DIRECTIVE - Pick up the mailing-list exchange about guest memory ballooning and cgroups where it stops, writing what comes next after its last line.

* START EXCERPT *

Yeah but that's a tradeoff I'll begrudgingly make, considering
a) lots of people doing workload management inside cgroups/containers
   need similar algorithmic complexity so improvements to those
   algorithms will help one another
b) it may be adding complexity, but it isn't adding complexity to a
   subsystem that is already among the most complex in the kernel
c) i don't have to help maintain it


> The question
> how much memory each guest has to release does not exist. With the
> balloner I have seen a few problematic cases where the size of
> the balloon in principle killed the guest. My favorite is the "clever"
> monitor script that queried the guests free memory and put all free
> memory into the balloon. Now gues what happened with a guest that just
> booted..
> 
> And could you please explain with a few more words >what< you consider
> to be "crap"? I can't do anything with a general statement "this is
> crap". Which translates to me: leave me alone..

* END EXCERPT *
* START DATA BLOCK *

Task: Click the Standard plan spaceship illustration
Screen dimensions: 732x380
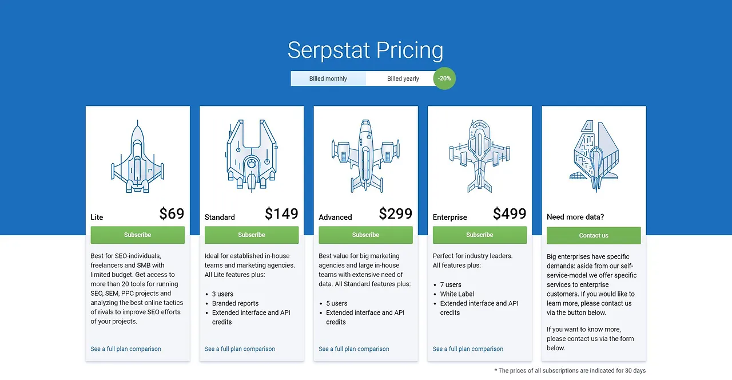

* END DATA BLOCK *

ANSWER FOR THIS EXERCISE -
:) No it's cool code, interesting idea etc, and last time I looked I
don't think I saw any fundamental (or even any significant incidental)
bugs.

So I guess my problem with it is that it adds complexity to benefit a
small portion of users where there is already another solution that
another set of users already require.

 
> > I still think this needs much more justification.
>  
> Ok, I can understand that. We probably need a KVM based version to show
> that benefits exist on non-s390 hardware as well.
 
Should be significantly better than ballooning too.